(Exercise data)
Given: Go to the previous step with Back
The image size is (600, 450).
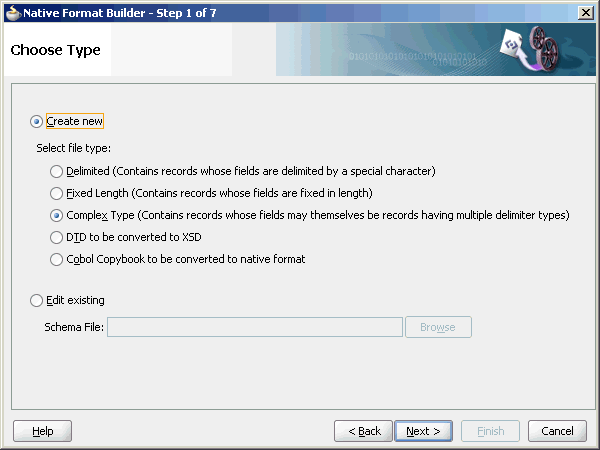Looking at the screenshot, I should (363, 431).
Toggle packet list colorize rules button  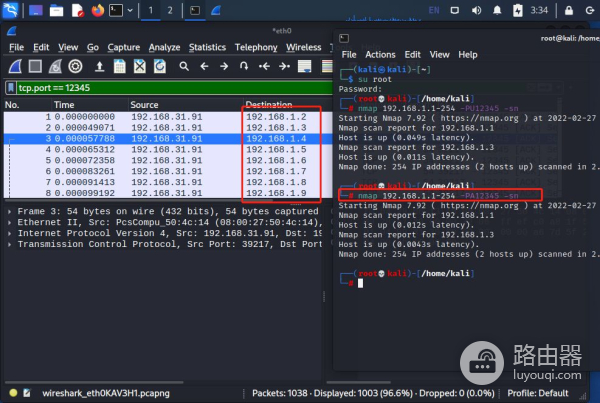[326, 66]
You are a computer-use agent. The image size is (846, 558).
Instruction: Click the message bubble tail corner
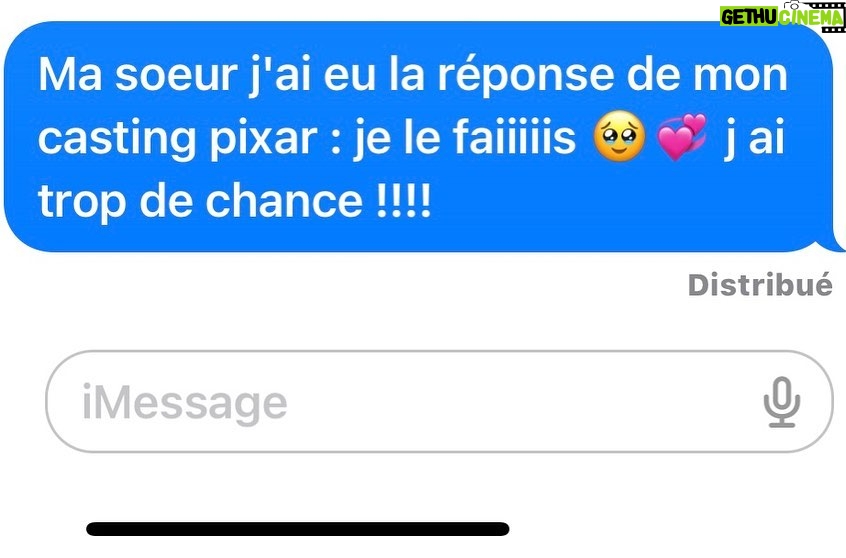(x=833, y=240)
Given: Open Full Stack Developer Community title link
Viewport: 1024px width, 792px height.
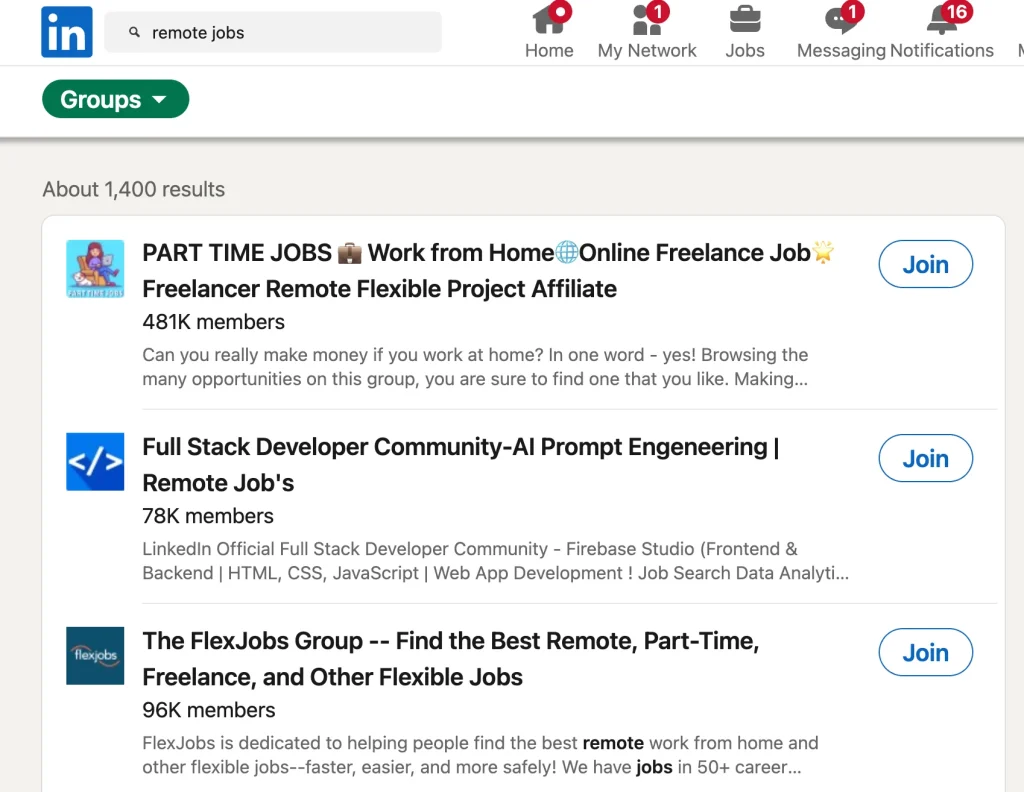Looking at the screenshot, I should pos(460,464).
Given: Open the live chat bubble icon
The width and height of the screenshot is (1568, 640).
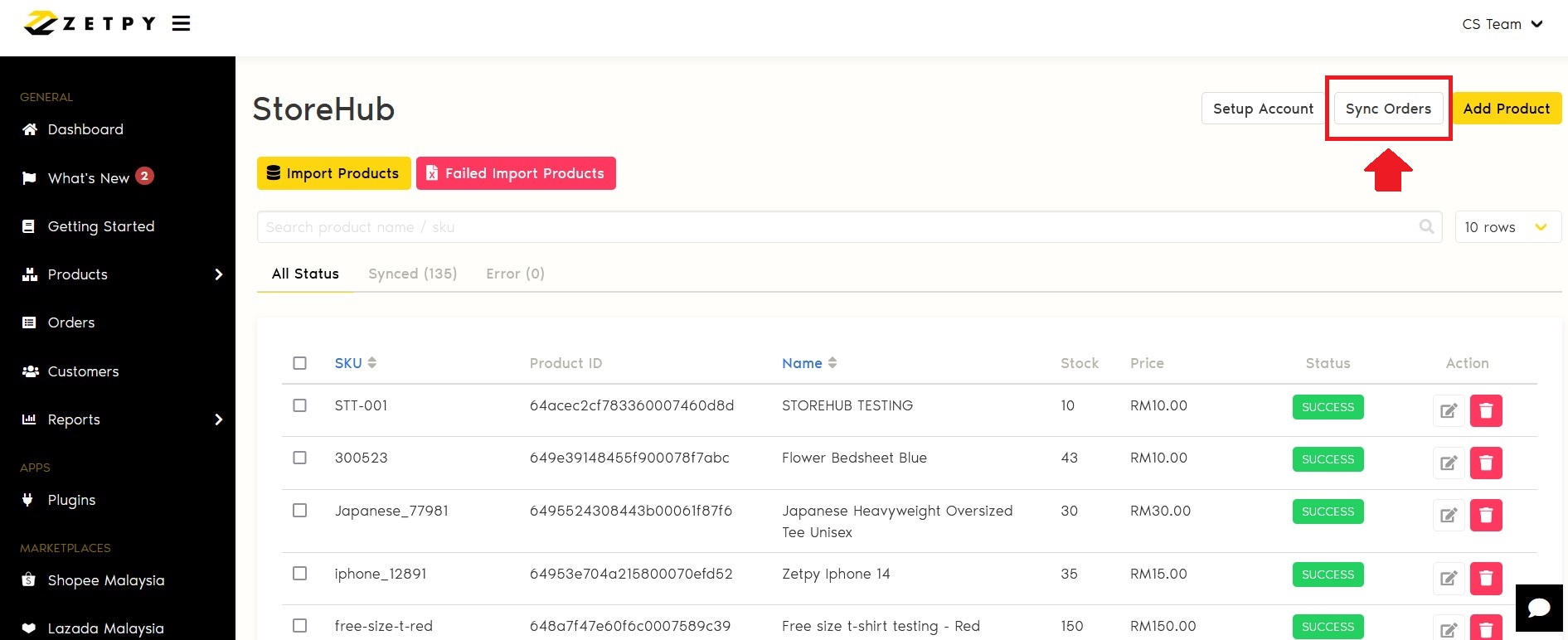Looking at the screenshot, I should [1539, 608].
(End Exercise data)
(Exercise data)
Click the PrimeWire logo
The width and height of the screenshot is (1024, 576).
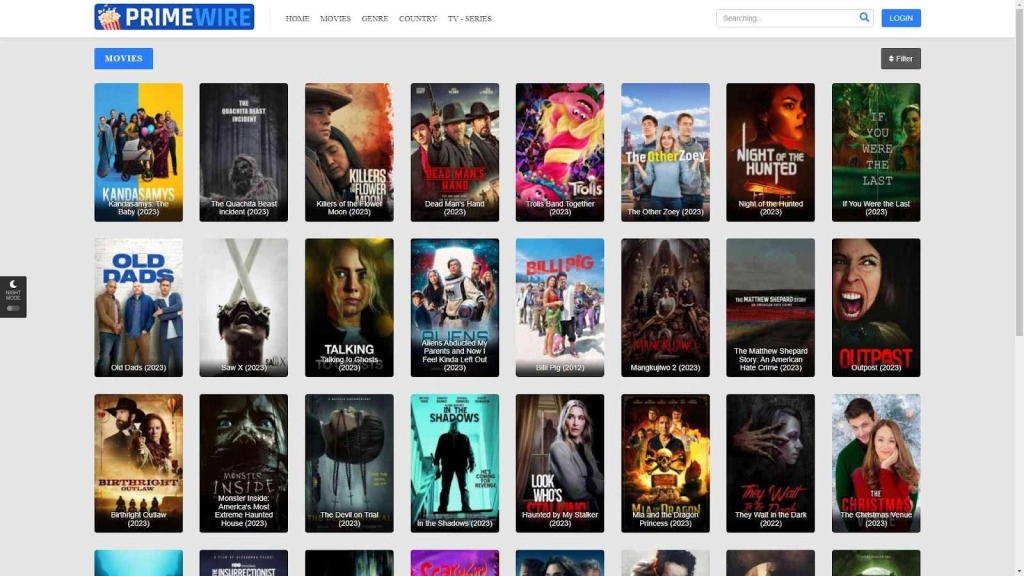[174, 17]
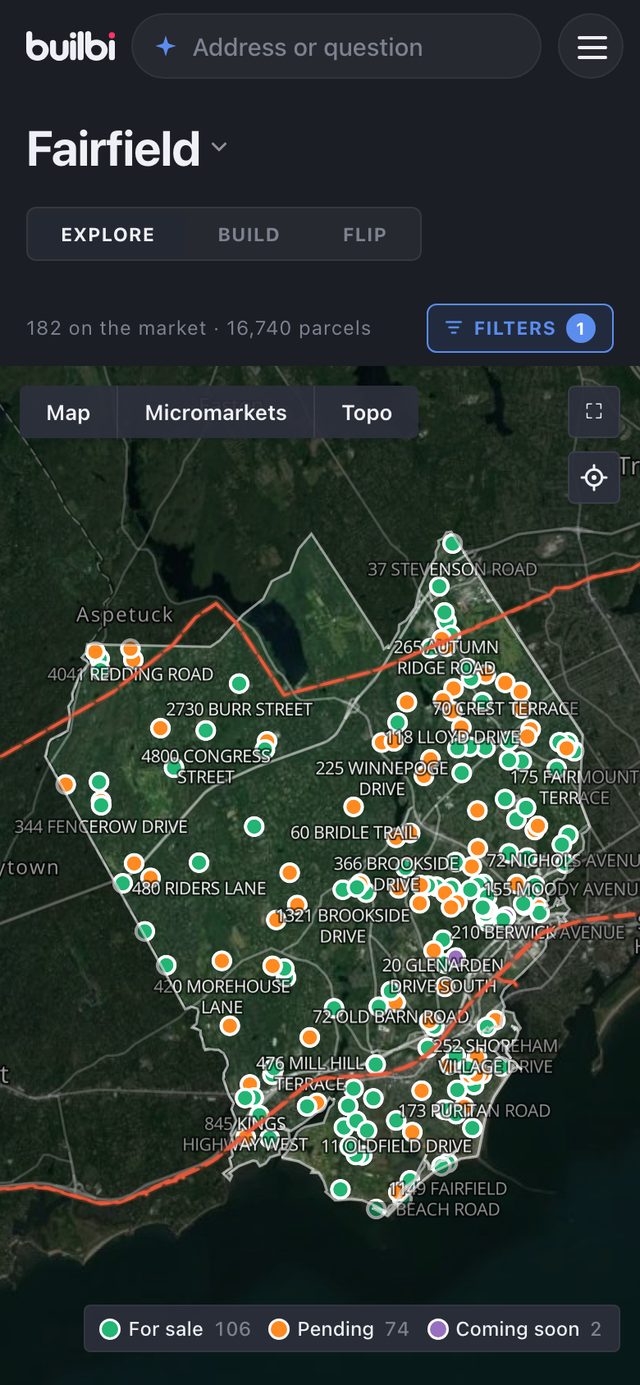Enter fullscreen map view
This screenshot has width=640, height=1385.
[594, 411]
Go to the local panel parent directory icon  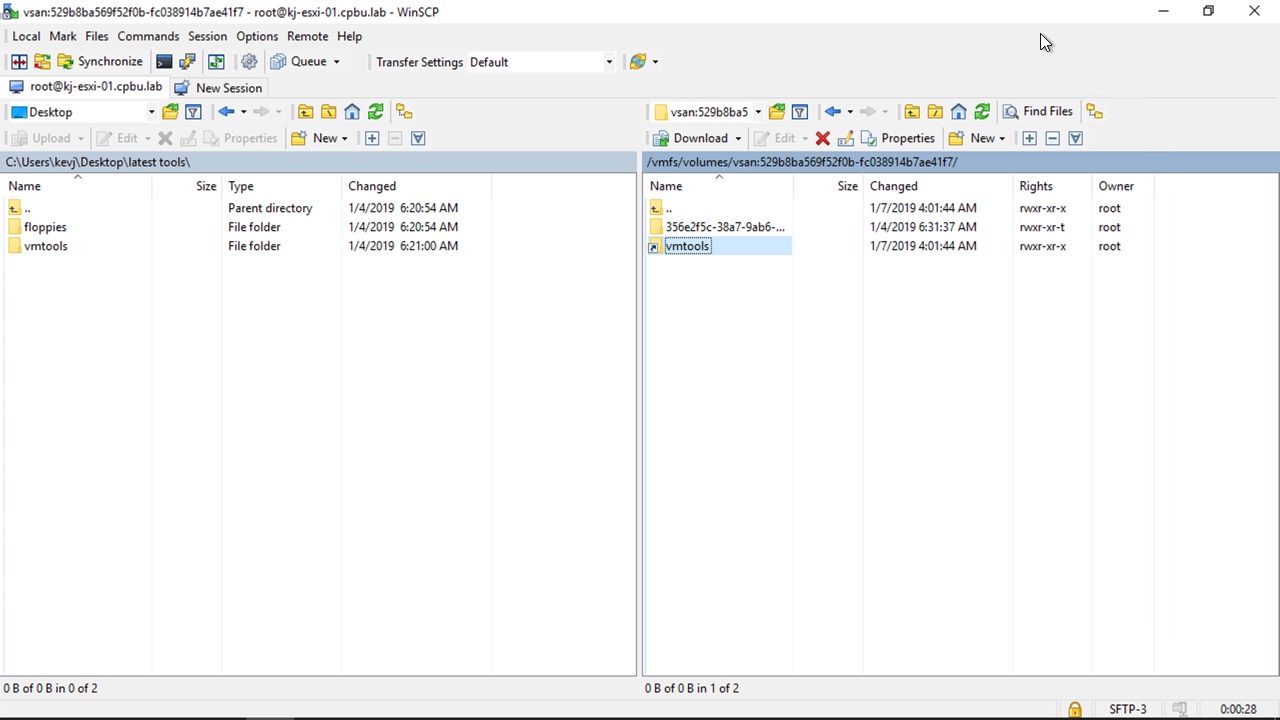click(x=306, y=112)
(End Exercise data)
Check each line of the data for "Open". Copy the lines where it turns up.

--- Task result ---
Given: Open Full Stack Developer Community title link
Given: Open the live chat bubble icon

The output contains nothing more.